Air Canada (TSX: AC) is reducing passenger system capacity by 25% and laying off 1,700 workers in the first quarter due to new Canadian travel restrictions aimed at curbing the resurgence of COVID-19, the company said Wednesday.
More than 200 employees in the airline’s regional express division are also being furloughed. Air Canada said it is working with unions to mitigate the impact on employees. The company released 20,000 workers in May.
The first-quarter reduction in flights will put capacity at about 20% of what it was during the same period in 2019.
Last week, WestJet slashed its schedule and the equivalent of 1,000 employees through a combination of furloughs, temporary layoffs, unpaid leaves and reduced hours.
The airline is removing about 30% of available seats currently planned for February and March, putting total capacity at less than 20% of the amount available prior to the pandemic. In addition, the airline reduced domestic frequencies by 160 departures. International capacity will be 93% lower with the airline operating only five daily flights compared to 100 last year. Overall, the airline will operate approximately 150 daily departures, returning to levels not seen since June 2001.
Any reduction in flights, especially large jets used on international routes, is a blow to cargo shippers because lower-deck space is already severely squeezed by industry cutbacks.
The moves are in response to new inbound predeparture testing requirements, provincial lockdowns and travel restrictions that have knocked down ticket sales, underscoring that the airline sector faces a bumpy road to recovery despite some recent gains in passenger traffic that have encouraged the addition of more flights.
“Since the implementation by the federal and provincial governments of these increased travel restrictions and other measures, in addition to the existing [14-day] quarantine requirements, we have seen an immediate impact to our close-in bookings and have made the difficult but necessary decision to further adjust our schedule and rationalize our transborder, Caribbean and domestic routes to better reflect expected demand and to reduce cash burn,” said Chief Commercial Officer Lucie Guillemette in a statement. “We regret the impact these difficult decisions will have on our employees who have worked very hard during the pandemic looking after our customers, as well as on the affected communities.”
WestJet said it has experienced significant reductions in new bookings and unprecedented cancellations since Dec. 31.
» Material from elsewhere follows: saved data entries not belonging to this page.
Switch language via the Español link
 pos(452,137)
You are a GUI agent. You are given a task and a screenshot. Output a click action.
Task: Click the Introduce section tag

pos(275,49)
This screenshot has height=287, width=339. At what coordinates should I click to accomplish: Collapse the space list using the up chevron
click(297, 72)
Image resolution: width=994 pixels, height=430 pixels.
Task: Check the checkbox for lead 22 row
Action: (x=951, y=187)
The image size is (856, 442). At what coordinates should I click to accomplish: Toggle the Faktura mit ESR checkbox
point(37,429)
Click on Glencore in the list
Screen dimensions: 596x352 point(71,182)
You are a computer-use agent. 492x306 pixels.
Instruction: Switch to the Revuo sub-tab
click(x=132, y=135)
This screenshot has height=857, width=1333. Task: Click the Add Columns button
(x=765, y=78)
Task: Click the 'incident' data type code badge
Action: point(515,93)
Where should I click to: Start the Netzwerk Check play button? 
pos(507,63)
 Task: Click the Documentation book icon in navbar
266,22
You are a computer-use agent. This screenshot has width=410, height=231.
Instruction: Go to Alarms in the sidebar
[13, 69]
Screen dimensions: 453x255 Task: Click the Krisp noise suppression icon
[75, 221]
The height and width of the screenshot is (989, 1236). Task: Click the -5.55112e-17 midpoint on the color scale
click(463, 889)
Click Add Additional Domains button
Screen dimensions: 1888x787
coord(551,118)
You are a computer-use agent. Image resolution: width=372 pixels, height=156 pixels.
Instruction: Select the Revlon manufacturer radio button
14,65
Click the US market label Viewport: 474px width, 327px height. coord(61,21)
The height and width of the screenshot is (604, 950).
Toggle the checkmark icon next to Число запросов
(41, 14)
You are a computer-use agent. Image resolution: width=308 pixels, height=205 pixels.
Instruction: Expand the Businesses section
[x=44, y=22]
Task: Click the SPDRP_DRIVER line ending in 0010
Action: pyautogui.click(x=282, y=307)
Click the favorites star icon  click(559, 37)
“The entire travel industry and its customers are again on the receiving end of incoherent and inconsistent government policy. We have advocated over the past 10 months for a coordinated testing regime on Canadian soil, but this hasty new measure is causing Canadian travelers unnecessary stress and confusion and may make travel unaffordable, unfeasible and inaccessible for Canadians for years to come,” WestJet CEO Ed Sims said.
The International Air Transport Association said last week that air travel began to crumble again in November as governments responded to new coronavirus outbreaks with more severe travel restrictions and quarantine measures. On Tuesday, Director General Alexandre de Juniac said the industry’s situation got worse over the holiday period as Canada, the U.K., Germany, Japan and others added testing to their COVID-19 measures without removing quarantine requirements.
“This approach tells us that these governments are not interested in managing a balanced approach to the risks of COVID-19. They appear to be aiming for a zero-COVID world. This is an impossible task that comes with severe consequences” that include severe damage to the travel and tourism industries, he said during a media briefing.
Health Canada has approved two vaccines so far and the government of Canada expects most eligible Canadians to be vaccinated by September, offering airlines hope that travel will bounce back as the year progresses.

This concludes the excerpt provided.